Portuguese-born Paula Rego doesn't paint to please the viewer, she paints to disorientate them. Her canvasses tell uncomfortable, ambiguous and sometimes downright disturbing stories that we struggle to make sense of. And the longer we stand in front of them, the more we are intrigued and confused, often nowhere near understanding what the painting is about. But in there lies the beauty, the depth of her art.

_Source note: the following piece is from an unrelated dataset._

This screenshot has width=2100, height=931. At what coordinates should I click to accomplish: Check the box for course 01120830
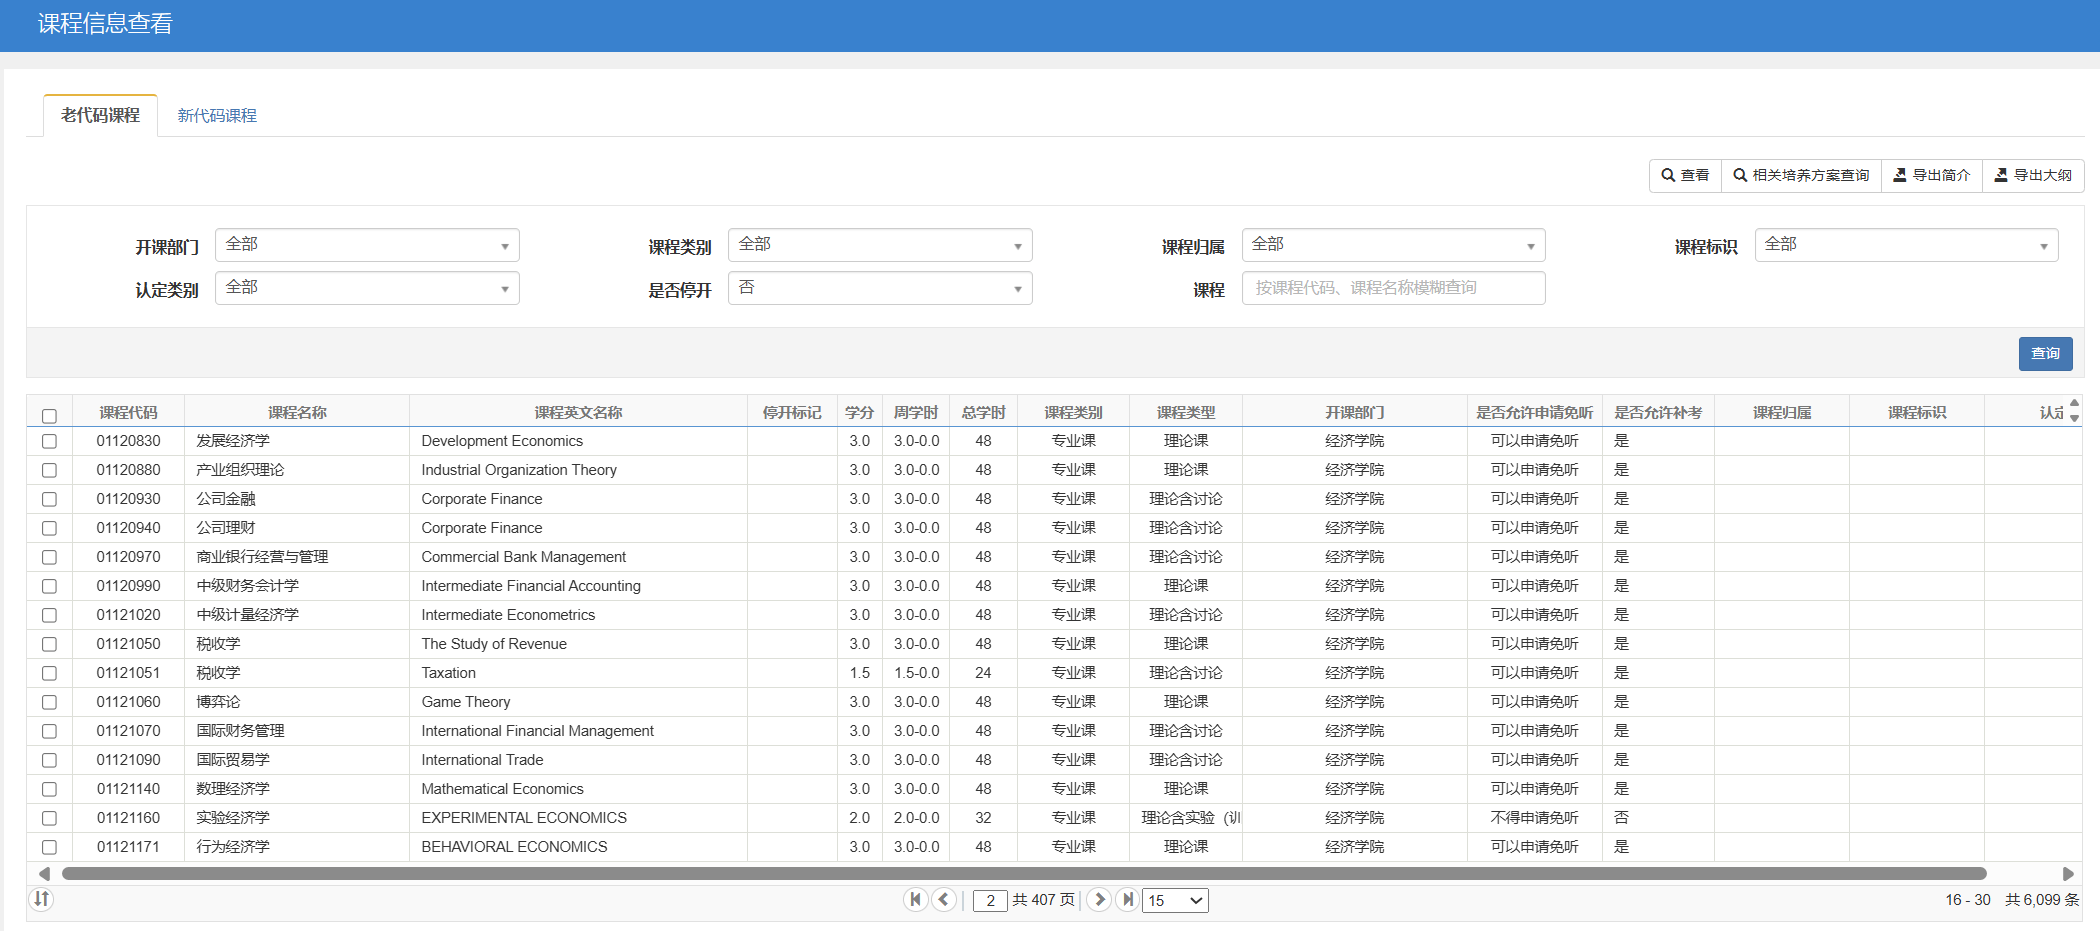49,441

Always defying the established conventions of the bourgeoisie she was born into and the dogmas of religion and society at large, Rego creates 'cruel tales' (whence the title of the exhibition) populated by eerie-looking, distorted characters that subvert roles and dynamics. Her distinctive figurative style merges the literary, the religious, the political and the personal giving life to a dream-like reality where people, mostly women, look both elated and miserable, kind and evil. We will never know which, but we can have a good guess.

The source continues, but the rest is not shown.